De nombreux instruments de mesure sont représentés dans la gravure. Il est un appareil, suspendu sur le mur de la maison et dont le centre est situé au même niveau que la météorite luminescente, qui attire en particulier l’œil de l’observateur : le sablier vivant, disons en plein fonctionnement. En effet, Dürer représente le temps en train de s’écouler – d’après des calculs de volume précis, la quantité de temps passé est la même que celle à venir. Un autre détail important : l’instrument projette une ombre nette, bien tracée. À l’inverse du cadran solaire, juste au-dessus du sablier, où aucune ombre n’est représentée. L’important n’est pas l’instant, mais un souvenir passé et la distance temporelle qui nous en sépare. Pour davantage inviter le spectateur à se focaliser sur le sablier et le passé qu’il pointe, soulignons le rapport, entre la largeur du carré magique et celle de l’horloge, identique au nombre d’or (8). On peut y voir une indication d’un moment à jamais révolu et heureux dans la vie du peintre graveur, une sorte d’âge d’or pour Dürer : l’année où les Amériques furent découvertes, pendant son apprentissage à Bâle, à l’aube de sa vie d’adulte, le ciel un instant déchiré par une météorite de 127 kilogrammes (9).

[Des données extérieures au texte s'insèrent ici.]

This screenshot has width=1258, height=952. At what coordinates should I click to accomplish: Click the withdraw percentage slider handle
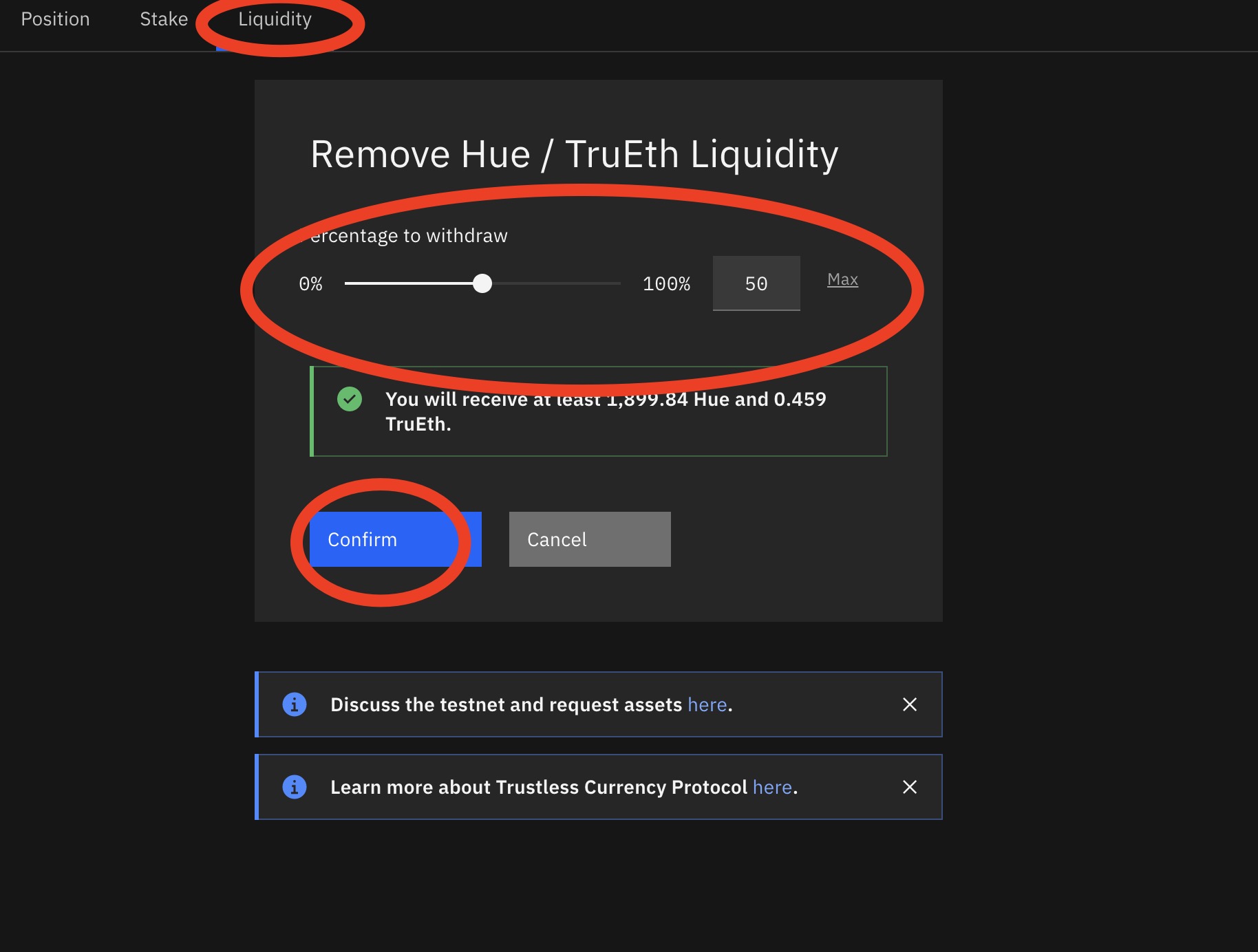[x=482, y=283]
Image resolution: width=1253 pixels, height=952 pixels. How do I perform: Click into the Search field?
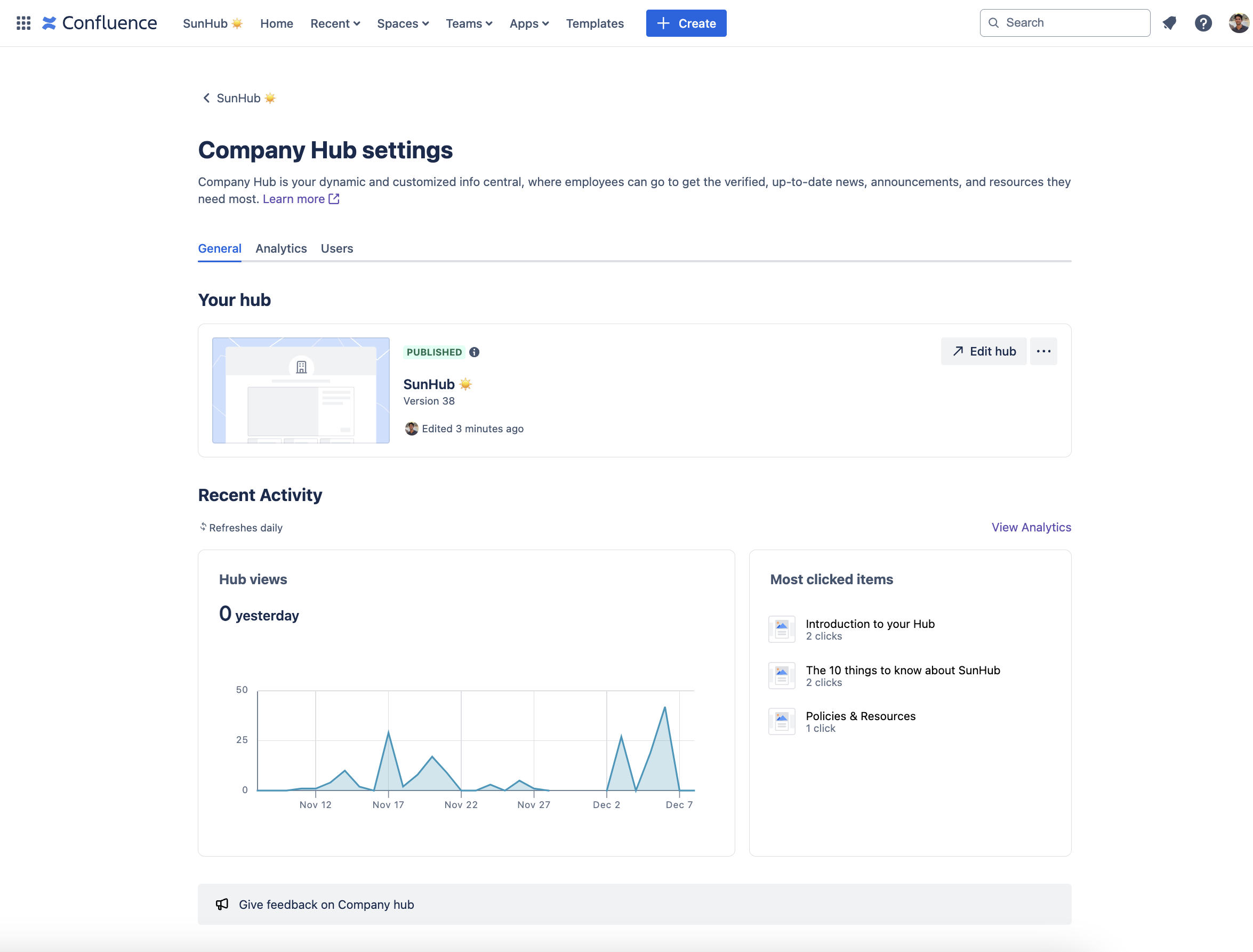pos(1065,23)
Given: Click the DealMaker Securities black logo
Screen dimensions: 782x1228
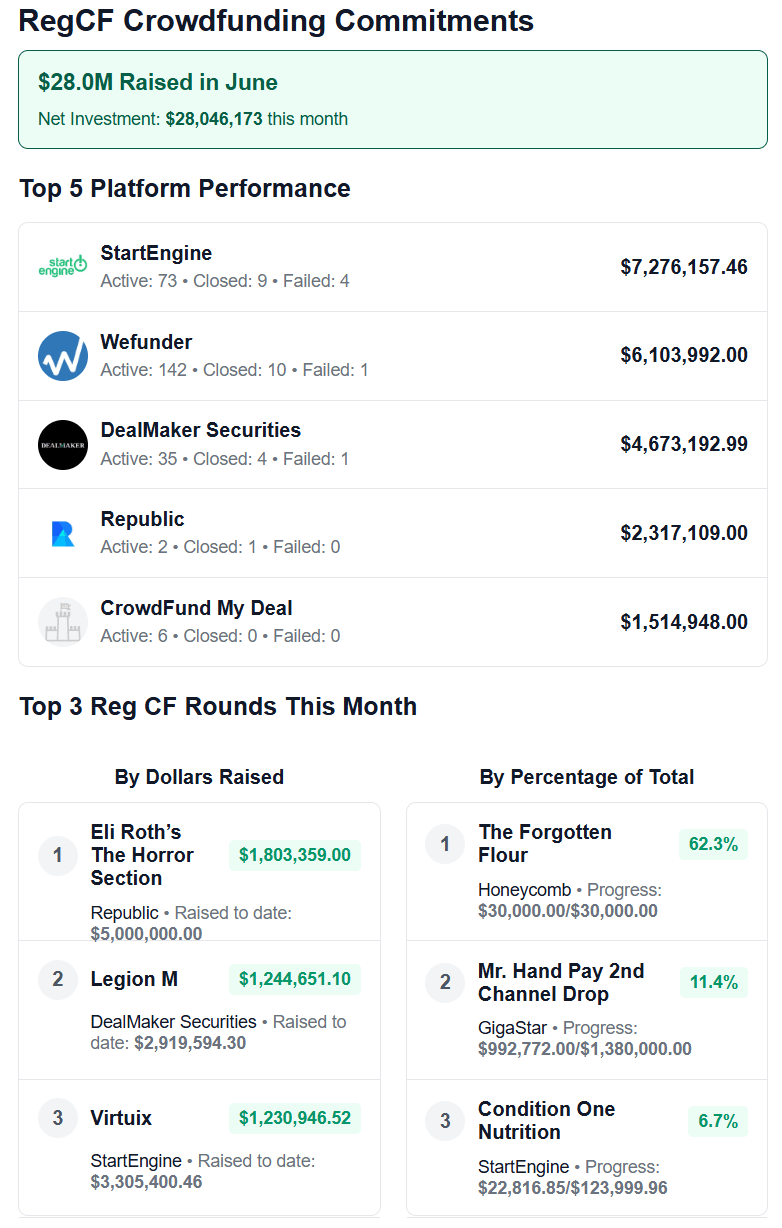Looking at the screenshot, I should 63,444.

Si l’astre luminifère (au fond de la gravure) image le surgissement de la première météorite recensée en Europe, le polyèdre en est sa représentation pure et parfaite, c’est-à-dire idéalisée, deux décennies plus tard. Cependant, entre ces deux épisodes, l’un enthousiaste l’autre moins, une nostalgie mélancolique, tel un diable malicieux sorti de sa boîte (la chauve-souris), est venue jouer les trouble-fêtes et narguer l’artiste. Melencolia I et son foisonnement symbolique peuvent être appréciés comme une tentative « thérapeutique » de renouer avec la vitalité de 1492, année chargée d’espérance pour l’apprenti. Explorons cette piste…

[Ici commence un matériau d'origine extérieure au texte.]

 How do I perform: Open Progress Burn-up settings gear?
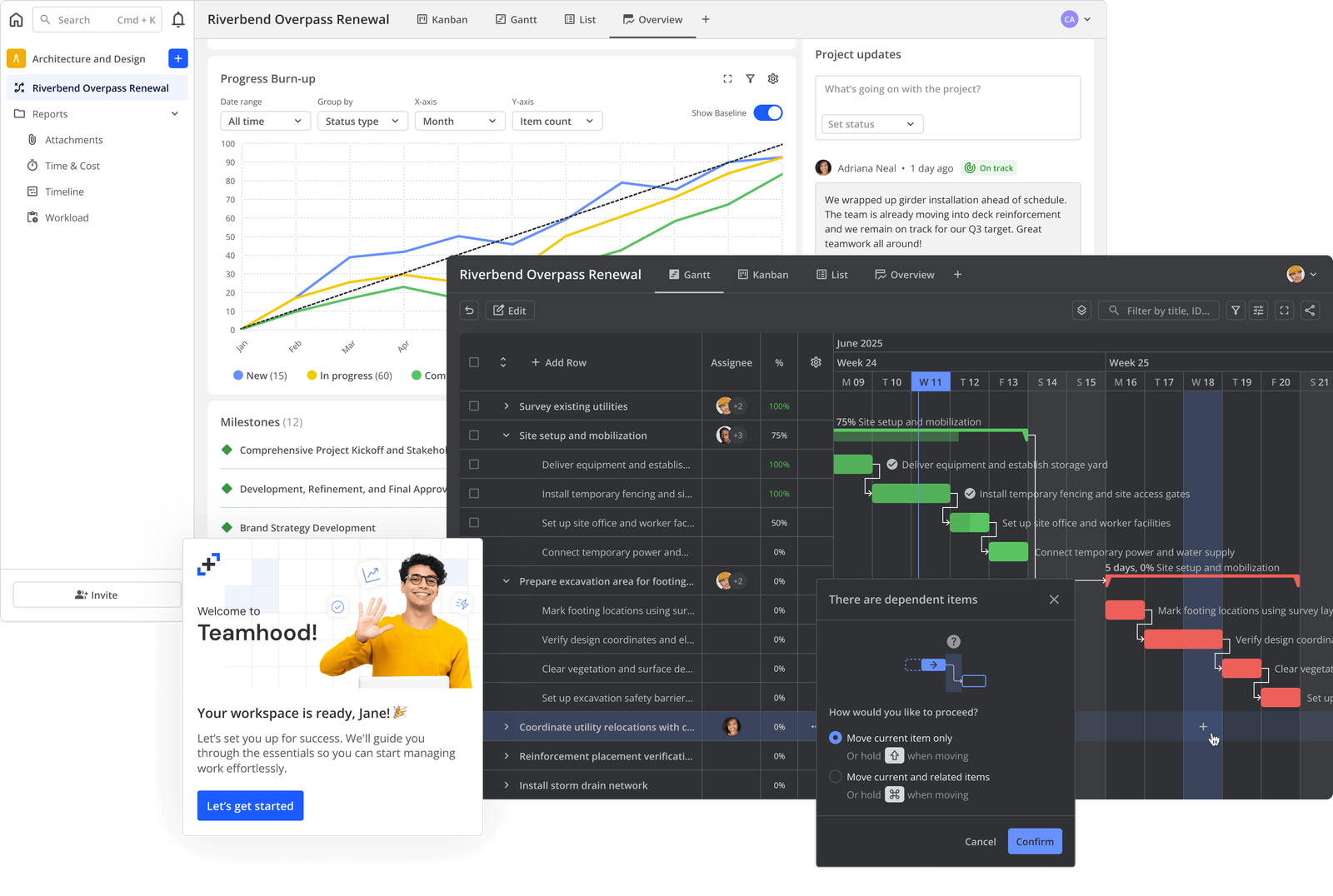773,78
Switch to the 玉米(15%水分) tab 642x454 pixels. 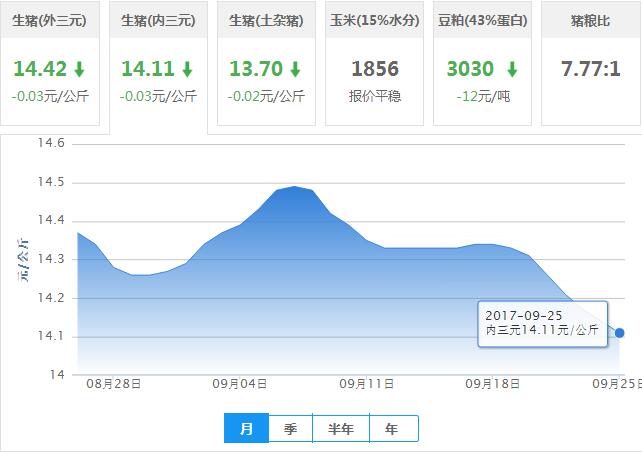click(375, 21)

Malgré sa jeunesse, Dürer fait fort impression à Bâle dans la réalisation d’une gravure sur bois représentant Saint Jérôme. Sa maîtrise parfaite du burin lui ouvre les portes des grands éditeurs de la ville. Introduisant « un nouveau style dans l’illustration », alors qu’il termine son apprentissage, il a l’intime conviction qu’un destin l’attend (10). Par-dessus le succès qui s’annonce déjà, un miracle tombe à point nommé : la pierre incandescente qui s’écrase à quelques lieues de la ville où il séjourne. Profondément religieux, il ne fait qu’aucun doute que Dürer ait été marqué par l’apparition de la météorite et l’ait interprétée comme un signe divin de bon augure. Commence en effet pour Dürer une période de production prodigieuse qui va durer plus de dix ans : « Outre de nombreux tableaux, il exécute, ne serait-ce qu’entre 1495 et 1500, plus de soixante gravures sur cuivre et sur bois, imprimées sur ses propres presses, qui lui valent une réputation internationale » (11).
Un fait peu mentionné quand on présente l’artiste allemand est l’échec de son mariage avec Agnès Frey. L’union, arrangée par les familles, fut célébrée le 7 juillet 1494. Un an auparavant, un autoportrait d’Albrecht Dürer faisant référence au futur mariage, montre le peintre graveur tenant à la main un chardon, symbole de chance en amour et de réussite maritale (12). Le bonheur envisagé n’aura pas lieu… La personnalité d’Agnès a longtemps divisé les historiens. Pour les uns, douce et dévouée au début, elle serait devenue au fil du temps acariâtre. Pour les autres, véritable mégère et avare, elle ne supportait pas qu’Albrecht passe « des heures à composer des traités sur la théorie des proportions du corps humain ou sur la géométrie descriptive, au lieu de s’employer à des travaux lucratifs » (13). Une certitude, ils furent ensemble malheureux et sans enfants… La dégradation du sentiment amoureux, à l’aune de ce qu’il pouvait en espérer jeune adulte, a dû participer, plus qu’on ne le dit d'habitude, à la mélancolie de Dürer. Du moins, à la perte progressive de l’exaltation dont l’artiste fit preuve à Bâle, deux ans avant son mariage.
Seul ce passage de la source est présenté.